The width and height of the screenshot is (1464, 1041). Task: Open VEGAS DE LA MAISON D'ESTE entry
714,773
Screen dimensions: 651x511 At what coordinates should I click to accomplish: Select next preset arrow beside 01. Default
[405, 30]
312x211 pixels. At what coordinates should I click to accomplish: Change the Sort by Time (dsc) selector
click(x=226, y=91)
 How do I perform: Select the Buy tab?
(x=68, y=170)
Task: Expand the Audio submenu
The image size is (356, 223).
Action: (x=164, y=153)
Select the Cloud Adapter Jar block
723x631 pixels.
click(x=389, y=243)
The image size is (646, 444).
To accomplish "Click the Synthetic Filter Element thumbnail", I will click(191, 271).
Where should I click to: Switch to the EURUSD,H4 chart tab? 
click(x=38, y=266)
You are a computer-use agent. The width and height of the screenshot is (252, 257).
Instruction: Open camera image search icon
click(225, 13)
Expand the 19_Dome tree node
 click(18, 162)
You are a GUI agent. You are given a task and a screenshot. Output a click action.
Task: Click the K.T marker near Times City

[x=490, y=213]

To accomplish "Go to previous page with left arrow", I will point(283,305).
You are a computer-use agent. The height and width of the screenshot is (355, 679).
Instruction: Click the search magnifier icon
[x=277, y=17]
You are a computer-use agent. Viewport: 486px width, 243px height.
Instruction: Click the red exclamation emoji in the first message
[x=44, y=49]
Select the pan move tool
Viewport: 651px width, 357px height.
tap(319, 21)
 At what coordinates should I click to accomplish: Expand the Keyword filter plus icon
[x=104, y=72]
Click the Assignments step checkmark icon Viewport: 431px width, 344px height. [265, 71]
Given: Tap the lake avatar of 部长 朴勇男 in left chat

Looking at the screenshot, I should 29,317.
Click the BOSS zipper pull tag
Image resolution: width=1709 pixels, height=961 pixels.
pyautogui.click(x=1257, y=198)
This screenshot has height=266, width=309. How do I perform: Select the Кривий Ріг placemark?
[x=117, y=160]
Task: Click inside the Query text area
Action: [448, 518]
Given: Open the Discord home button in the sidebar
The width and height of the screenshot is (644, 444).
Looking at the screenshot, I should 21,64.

> **Exercise requirements**:
Recreate the full listing above precisely.

> **Reply to the exercise**:
The width and height of the screenshot is (1464, 1041). Task: Open VEGAS DE LA MAISON D'ESTE entry
714,773
Screen dimensions: 651x511 At what coordinates should I click to accomplish: Select next preset arrow beside 01. Default
[405, 30]
312x211 pixels. At what coordinates should I click to accomplish: Change the Sort by Time (dsc) selector
click(x=226, y=91)
 How do I perform: Select the Buy tab?
(x=68, y=170)
Task: Expand the Audio submenu
The image size is (356, 223).
Action: (x=164, y=153)
Select the Cloud Adapter Jar block
723x631 pixels.
click(x=389, y=243)
The image size is (646, 444).
To accomplish "Click the Synthetic Filter Element thumbnail", I will click(191, 271).
Where should I click to: Switch to the EURUSD,H4 chart tab? 
click(x=38, y=266)
You are a computer-use agent. The width and height of the screenshot is (252, 257).
Instruction: Open camera image search icon
click(225, 13)
Expand the 19_Dome tree node
 click(18, 162)
You are a GUI agent. You are given a task and a screenshot. Output a click action.
Task: Click the K.T marker near Times City

[x=490, y=213]

To accomplish "Go to previous page with left arrow", I will point(283,305).
You are a computer-use agent. The height and width of the screenshot is (355, 679).
Instruction: Click the search magnifier icon
[x=277, y=17]
You are a computer-use agent. Viewport: 486px width, 243px height.
Instruction: Click the red exclamation emoji in the first message
[x=44, y=49]
Select the pan move tool
Viewport: 651px width, 357px height.
tap(319, 21)
 At what coordinates should I click to accomplish: Expand the Keyword filter plus icon
[x=104, y=72]
Click the Assignments step checkmark icon Viewport: 431px width, 344px height. [265, 71]
Given: Tap the lake avatar of 部长 朴勇男 in left chat

Looking at the screenshot, I should 29,317.
Click the BOSS zipper pull tag
Image resolution: width=1709 pixels, height=961 pixels.
pyautogui.click(x=1257, y=198)
This screenshot has height=266, width=309. How do I perform: Select the Кривий Ріг placemark?
[x=117, y=160]
Task: Click inside the Query text area
Action: [448, 518]
Given: Open the Discord home button in the sidebar
The width and height of the screenshot is (644, 444).
Looking at the screenshot, I should 21,64.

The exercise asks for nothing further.